An office is not a contract, and the incumbent is not protected by the provisions of the Federal constitution against the impairment of the obligation of a contract. Donahue v. County of Will, 100 Ill. 94; Conner v. Mayor, etc., 5 N.Y. 285; Hyde v. State, 52 Miss. 673; Allen v. State, 32 Ark. 243; Mechem, Pub. Of. § 345; Commissioners of Hennepin Co. v. Jones, 18 Minn. 199, (Gil. 182.)

Power to remove carries with it the right to suspend. Shannon v. Portsmouth, 54 N.H. 183; Westberg v. City of Kansas, 64 Mo. 493; State v. Police Com'rs, 16 Mo.App. 50.
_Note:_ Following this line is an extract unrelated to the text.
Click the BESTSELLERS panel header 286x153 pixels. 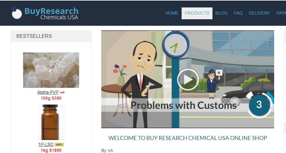pyautogui.click(x=51, y=36)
A judicial sentence is not essential to remove from office. State v. Prince, 45 Wis. 610; Ex parte Wiley, 54 Ala. 226; State v. Frazier, 48 Ga. 137; Patton v. Vaughan, 39 Ark. 211; State v. Hawkins, 44 Ohio St. 98; People v. Whitlock, 92 N.Y. 191.

Jas. W. Lawrence, Rea & Hubachek, and Kitchel, Cohen & Shaw, for respondent.

The Governor had not the power to execute the order of suspension outside the State. The only issue of law before the court on this branch of the case is, was the Governor while outside the limits of the State, clothed with authority to execute the order suspending the respondent from office? If it was not lawful for the Governor to execute the order outside the State, the order is invalid, and respondent is not bound to submit to it. He submits his contention to this court. His present right to exercise the functions of his office depends upon the decision of the question thus raised. The people created this court, clothed it with ample power, and imposed upon it the duty to decide this, and all like controversies. De Chastellux v. Fairchild, 15 Pa. 18; Appeal of Hartranft, 85 Pa. 433; Mayor of Baltimore v. State, 15 Md. 376; State v. Fidelity & Cas. Ins. Co., 39 Minn. 538.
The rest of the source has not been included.